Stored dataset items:
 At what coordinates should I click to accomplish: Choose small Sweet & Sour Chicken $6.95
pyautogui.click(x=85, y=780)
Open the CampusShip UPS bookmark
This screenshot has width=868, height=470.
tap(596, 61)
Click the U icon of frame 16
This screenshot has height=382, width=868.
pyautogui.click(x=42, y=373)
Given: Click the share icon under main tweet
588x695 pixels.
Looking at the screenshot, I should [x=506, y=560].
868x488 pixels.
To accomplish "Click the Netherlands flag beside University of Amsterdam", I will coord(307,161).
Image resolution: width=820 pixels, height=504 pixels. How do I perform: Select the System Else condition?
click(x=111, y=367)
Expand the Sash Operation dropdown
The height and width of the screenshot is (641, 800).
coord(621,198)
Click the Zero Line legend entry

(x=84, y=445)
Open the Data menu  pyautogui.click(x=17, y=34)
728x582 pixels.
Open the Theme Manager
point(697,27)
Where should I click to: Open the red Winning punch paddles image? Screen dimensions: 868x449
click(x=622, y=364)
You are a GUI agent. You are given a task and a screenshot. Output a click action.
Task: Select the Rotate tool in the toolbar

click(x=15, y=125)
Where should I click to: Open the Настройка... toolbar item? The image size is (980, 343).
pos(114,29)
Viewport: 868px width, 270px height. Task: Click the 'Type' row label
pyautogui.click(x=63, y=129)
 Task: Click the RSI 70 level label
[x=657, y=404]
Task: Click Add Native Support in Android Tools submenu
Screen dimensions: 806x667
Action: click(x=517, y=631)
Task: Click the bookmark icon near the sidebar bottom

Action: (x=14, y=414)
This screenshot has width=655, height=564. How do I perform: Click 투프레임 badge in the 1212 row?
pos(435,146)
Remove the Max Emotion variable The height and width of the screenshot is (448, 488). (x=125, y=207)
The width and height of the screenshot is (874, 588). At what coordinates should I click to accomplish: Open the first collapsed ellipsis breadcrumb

**WHAT NEEDS TO BE DONE:**
Could you retype all of the entries exactly, leaving none out?

**WRITTEN ANSWER:**
 At what coordinates should I click to accomplish: Choose small Sweet & Sour Chicken $6.95
pyautogui.click(x=85, y=780)
Open the CampusShip UPS bookmark
This screenshot has width=868, height=470.
tap(596, 61)
Click the U icon of frame 16
This screenshot has height=382, width=868.
pyautogui.click(x=42, y=373)
Given: Click the share icon under main tweet
588x695 pixels.
Looking at the screenshot, I should [x=506, y=560].
868x488 pixels.
To accomplish "Click the Netherlands flag beside University of Amsterdam", I will coord(307,161).
Image resolution: width=820 pixels, height=504 pixels. How do I perform: Select the System Else condition?
click(x=111, y=367)
Expand the Sash Operation dropdown
The height and width of the screenshot is (641, 800).
coord(621,198)
Click the Zero Line legend entry

(x=84, y=445)
Open the Data menu  pyautogui.click(x=17, y=34)
728x582 pixels.
Open the Theme Manager
point(697,27)
Where should I click to: Open the red Winning punch paddles image? Screen dimensions: 868x449
click(x=622, y=364)
You are a GUI agent. You are given a task and a screenshot. Output a click action.
Task: Select the Rotate tool in the toolbar

click(x=15, y=125)
Where should I click to: Open the Настройка... toolbar item? The image size is (980, 343).
pos(114,29)
Viewport: 868px width, 270px height. Task: Click the 'Type' row label
pyautogui.click(x=63, y=129)
 Task: Click the RSI 70 level label
[x=657, y=404]
Task: Click Add Native Support in Android Tools submenu
Screen dimensions: 806x667
Action: click(x=517, y=631)
Task: Click the bookmark icon near the sidebar bottom

Action: (x=14, y=414)
This screenshot has width=655, height=564. How do I perform: Click 투프레임 badge in the 1212 row?
pos(435,146)
Remove the Max Emotion variable The height and width of the screenshot is (448, 488). (x=125, y=207)
The width and height of the screenshot is (874, 588). At what coordinates should I click to accomplish: Open the first collapsed ellipsis breadcrumb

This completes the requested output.